DATA LINES:

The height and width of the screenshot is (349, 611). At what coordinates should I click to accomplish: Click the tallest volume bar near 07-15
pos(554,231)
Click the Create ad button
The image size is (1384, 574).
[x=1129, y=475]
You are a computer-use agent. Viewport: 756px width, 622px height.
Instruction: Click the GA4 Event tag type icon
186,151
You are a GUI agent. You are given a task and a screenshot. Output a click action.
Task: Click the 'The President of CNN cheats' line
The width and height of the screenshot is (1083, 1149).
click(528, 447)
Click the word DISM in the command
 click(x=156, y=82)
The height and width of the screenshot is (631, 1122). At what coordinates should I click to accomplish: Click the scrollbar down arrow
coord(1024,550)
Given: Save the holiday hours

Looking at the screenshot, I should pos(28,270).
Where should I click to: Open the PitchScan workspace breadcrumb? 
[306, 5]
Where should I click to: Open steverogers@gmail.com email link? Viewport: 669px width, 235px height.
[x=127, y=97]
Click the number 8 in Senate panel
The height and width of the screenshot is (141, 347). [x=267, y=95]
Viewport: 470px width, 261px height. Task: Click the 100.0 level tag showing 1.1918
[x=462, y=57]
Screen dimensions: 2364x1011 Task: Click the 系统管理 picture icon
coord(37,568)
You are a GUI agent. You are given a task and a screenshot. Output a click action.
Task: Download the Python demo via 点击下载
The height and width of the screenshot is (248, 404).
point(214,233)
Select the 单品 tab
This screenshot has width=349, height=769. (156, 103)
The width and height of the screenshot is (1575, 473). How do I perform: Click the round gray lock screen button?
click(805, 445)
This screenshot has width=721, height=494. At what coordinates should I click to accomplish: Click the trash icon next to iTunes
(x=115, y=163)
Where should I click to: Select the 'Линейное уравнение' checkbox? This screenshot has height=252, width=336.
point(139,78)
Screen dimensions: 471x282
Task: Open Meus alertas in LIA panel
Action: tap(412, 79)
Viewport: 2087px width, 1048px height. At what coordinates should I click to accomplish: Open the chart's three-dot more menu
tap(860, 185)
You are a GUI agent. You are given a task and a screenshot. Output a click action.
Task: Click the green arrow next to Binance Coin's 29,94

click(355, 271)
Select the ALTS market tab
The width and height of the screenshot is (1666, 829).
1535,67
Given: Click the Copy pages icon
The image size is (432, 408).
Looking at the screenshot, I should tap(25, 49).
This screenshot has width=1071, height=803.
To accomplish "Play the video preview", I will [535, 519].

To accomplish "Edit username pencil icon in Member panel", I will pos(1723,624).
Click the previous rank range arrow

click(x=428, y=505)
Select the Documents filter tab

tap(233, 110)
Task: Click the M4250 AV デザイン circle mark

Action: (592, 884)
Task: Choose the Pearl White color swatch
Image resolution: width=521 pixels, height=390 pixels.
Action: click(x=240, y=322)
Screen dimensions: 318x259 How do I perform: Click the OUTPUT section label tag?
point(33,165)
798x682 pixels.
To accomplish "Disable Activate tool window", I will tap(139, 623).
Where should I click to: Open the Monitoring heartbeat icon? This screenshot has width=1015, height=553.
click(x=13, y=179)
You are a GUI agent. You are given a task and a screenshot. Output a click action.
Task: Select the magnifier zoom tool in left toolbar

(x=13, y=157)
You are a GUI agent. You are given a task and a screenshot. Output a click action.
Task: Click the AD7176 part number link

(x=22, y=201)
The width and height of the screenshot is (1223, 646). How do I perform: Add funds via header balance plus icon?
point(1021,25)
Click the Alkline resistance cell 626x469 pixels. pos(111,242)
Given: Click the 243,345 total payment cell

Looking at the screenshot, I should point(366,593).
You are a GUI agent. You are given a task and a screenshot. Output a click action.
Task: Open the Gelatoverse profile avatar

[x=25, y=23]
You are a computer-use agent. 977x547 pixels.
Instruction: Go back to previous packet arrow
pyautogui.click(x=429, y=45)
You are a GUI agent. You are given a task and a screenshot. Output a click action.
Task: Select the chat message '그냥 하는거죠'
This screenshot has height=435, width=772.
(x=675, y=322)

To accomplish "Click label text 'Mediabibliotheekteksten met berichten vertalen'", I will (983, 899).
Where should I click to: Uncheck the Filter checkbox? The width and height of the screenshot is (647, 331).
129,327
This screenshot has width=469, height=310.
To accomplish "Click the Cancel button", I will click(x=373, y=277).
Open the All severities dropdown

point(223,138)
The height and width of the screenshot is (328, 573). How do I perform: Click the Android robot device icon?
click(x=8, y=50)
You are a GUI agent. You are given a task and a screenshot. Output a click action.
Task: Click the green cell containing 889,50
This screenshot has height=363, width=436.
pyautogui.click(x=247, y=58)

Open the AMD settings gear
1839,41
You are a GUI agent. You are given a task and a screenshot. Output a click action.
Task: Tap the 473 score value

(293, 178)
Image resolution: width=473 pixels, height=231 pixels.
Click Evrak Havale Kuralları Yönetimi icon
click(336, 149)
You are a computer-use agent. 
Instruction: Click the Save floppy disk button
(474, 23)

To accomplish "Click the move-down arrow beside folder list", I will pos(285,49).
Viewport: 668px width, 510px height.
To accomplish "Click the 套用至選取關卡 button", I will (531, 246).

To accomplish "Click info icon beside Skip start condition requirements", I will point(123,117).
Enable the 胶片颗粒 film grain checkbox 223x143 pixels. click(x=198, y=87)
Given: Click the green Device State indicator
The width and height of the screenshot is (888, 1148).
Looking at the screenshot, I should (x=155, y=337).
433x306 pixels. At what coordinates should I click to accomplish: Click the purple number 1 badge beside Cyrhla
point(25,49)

GOAL:
Give the lines of the listing above as a JSON list of strings, one string per line, leaving out blank lines.

ANSWER:
[
  "The height and width of the screenshot is (349, 611). At what coordinates should I click to accomplish: Click the tallest volume bar near 07-15",
  "pos(554,231)",
  "Click the Create ad button",
  "The image size is (1384, 574).",
  "[x=1129, y=475]",
  "You are a computer-use agent. Viewport: 756px width, 622px height.",
  "Instruction: Click the GA4 Event tag type icon",
  "186,151",
  "You are a GUI agent. You are given a task and a screenshot. Output a click action.",
  "Task: Click the 'The President of CNN cheats' line",
  "The width and height of the screenshot is (1083, 1149).",
  "click(528, 447)",
  "Click the word DISM in the command",
  " click(x=156, y=82)",
  "The height and width of the screenshot is (631, 1122). At what coordinates should I click to accomplish: Click the scrollbar down arrow",
  "coord(1024,550)",
  "Given: Save the holiday hours",
  "Looking at the screenshot, I should pos(28,270).",
  "Where should I click to: Open the PitchScan workspace breadcrumb? ",
  "[306, 5]",
  "Where should I click to: Open steverogers@gmail.com email link? Viewport: 669px width, 235px height.",
  "[x=127, y=97]",
  "Click the number 8 in Senate panel",
  "The height and width of the screenshot is (141, 347). [x=267, y=95]",
  "Viewport: 470px width, 261px height. Task: Click the 100.0 level tag showing 1.1918",
  "[x=462, y=57]",
  "Screen dimensions: 2364x1011 Task: Click the 系统管理 picture icon",
  "coord(37,568)",
  "You are a GUI agent. You are given a task and a screenshot. Output a click action.",
  "Task: Download the Python demo via 点击下载",
  "The height and width of the screenshot is (248, 404).",
  "point(214,233)",
  "Select the 单品 tab",
  "This screenshot has width=349, height=769. (156, 103)",
  "The width and height of the screenshot is (1575, 473). How do I perform: Click the round gray lock screen button?",
  "click(805, 445)",
  "This screenshot has width=721, height=494. At what coordinates should I click to accomplish: Click the trash icon next to iTunes",
  "(x=115, y=163)",
  "Where should I click to: Select the 'Линейное уравнение' checkbox? This screenshot has height=252, width=336.",
  "point(139,78)",
  "Screen dimensions: 471x282",
  "Task: Open Meus alertas in LIA panel",
  "Action: tap(412, 79)",
  "Viewport: 2087px width, 1048px height. At what coordinates should I click to accomplish: Open the chart's three-dot more menu",
  "tap(860, 185)",
  "You are a GUI agent. You are given a task and a screenshot. Output a click action.",
  "Task: Click the green arrow next to Binance Coin's 29,94",
  "click(355, 271)",
  "Select the ALTS market tab",
  "The width and height of the screenshot is (1666, 829).",
  "1535,67",
  "Given: Click the Copy pages icon",
  "The image size is (432, 408).",
  "Looking at the screenshot, I should tap(25, 49).",
  "This screenshot has width=1071, height=803.",
  "To accomplish \"Play the video preview\", I will [535, 519].",
  "To accomplish \"Edit username pencil icon in Member panel\", I will pos(1723,624).",
  "Click the previous rank range arrow",
  "click(x=428, y=505)",
  "Select the Documents filter tab",
  "tap(233, 110)",
  "Task: Click the M4250 AV デザイン circle mark",
  "Action: (592, 884)",
  "Task: Choose the Pearl White color swatch",
  "Image resolution: width=521 pixels, height=390 pixels.",
  "Action: click(x=240, y=322)",
  "Screen dimensions: 318x259 How do I perform: Click the OUTPUT section label tag?",
  "point(33,165)",
  "798x682 pixels.",
  "To accomplish \"Disable Activate tool window\", I will tap(139, 623).",
  "Where should I click to: Open the Monitoring heartbeat icon? This screenshot has width=1015, height=553.",
  "click(x=13, y=179)",
  "You are a GUI agent. You are given a task and a screenshot. Output a click action.",
  "Task: Select the magnifier zoom tool in left toolbar",
  "(x=13, y=157)",
  "You are a GUI agent. You are given a task and a screenshot. Output a click action.",
  "Task: Click the AD7176 part number link",
  "(x=22, y=201)",
  "The width and height of the screenshot is (1223, 646). How do I perform: Add funds via header balance plus icon?",
  "point(1021,25)",
  "Click the Alkline resistance cell 626x469 pixels. pos(111,242)",
  "Given: Click the 243,345 total payment cell",
  "Looking at the screenshot, I should point(366,593).",
  "You are a GUI agent. You are given a task and a screenshot. Output a click action.",
  "Task: Open the Gelatoverse profile avatar",
  "[x=25, y=23]",
  "You are a computer-use agent. 977x547 pixels.",
  "Instruction: Go back to previous packet arrow",
  "pyautogui.click(x=429, y=45)",
  "You are a GUI agent. You are given a task and a screenshot. Output a click action.",
  "Task: Select the chat message '그냥 하는거죠'",
  "This screenshot has height=435, width=772.",
  "(x=675, y=322)",
  "To accomplish \"Click label text 'Mediabibliotheekteksten met berichten vertalen'\", I will (983, 899).",
  "Where should I click to: Uncheck the Filter checkbox? The width and height of the screenshot is (647, 331).",
  "129,327",
  "This screenshot has width=469, height=310.",
  "To accomplish \"Click the Cancel button\", I will click(x=373, y=277).",
  "Open the All severities dropdown",
  "point(223,138)",
  "The height and width of the screenshot is (328, 573). How do I perform: Click the Android robot device icon?",
  "click(x=8, y=50)",
  "You are a GUI agent. You are given a task and a screenshot. Output a click action.",
  "Task: Click the green cell containing 889,50",
  "This screenshot has height=363, width=436.",
  "pyautogui.click(x=247, y=58)",
  "Open the AMD settings gear",
  "1839,41",
  "You are a GUI agent. You are given a task and a screenshot. Output a click action.",
  "Task: Tap the 473 score value",
  "(293, 178)",
  "Image resolution: width=473 pixels, height=231 pixels.",
  "Click Evrak Havale Kuralları Yönetimi icon",
  "click(336, 149)",
  "You are a computer-use agent. ",
  "Instruction: Click the Save floppy disk button",
  "(474, 23)",
  "To accomplish \"Click the move-down arrow beside folder list\", I will pos(285,49).",
  "Viewport: 668px width, 510px height.",
  "To accomplish \"Click the 套用至選取關卡 button\", I will (531, 246).",
  "To accomplish \"Click info icon beside Skip start condition requirements\", I will point(123,117).",
  "Enable the 胶片颗粒 film grain checkbox 223x143 pixels. click(x=198, y=87)",
  "Given: Click the green Device State indicator",
  "The width and height of the screenshot is (888, 1148).",
  "Looking at the screenshot, I should (x=155, y=337).",
  "433x306 pixels. At what coordinates should I click to accomplish: Click the purple number 1 badge beside Cyrhla",
  "point(25,49)"
]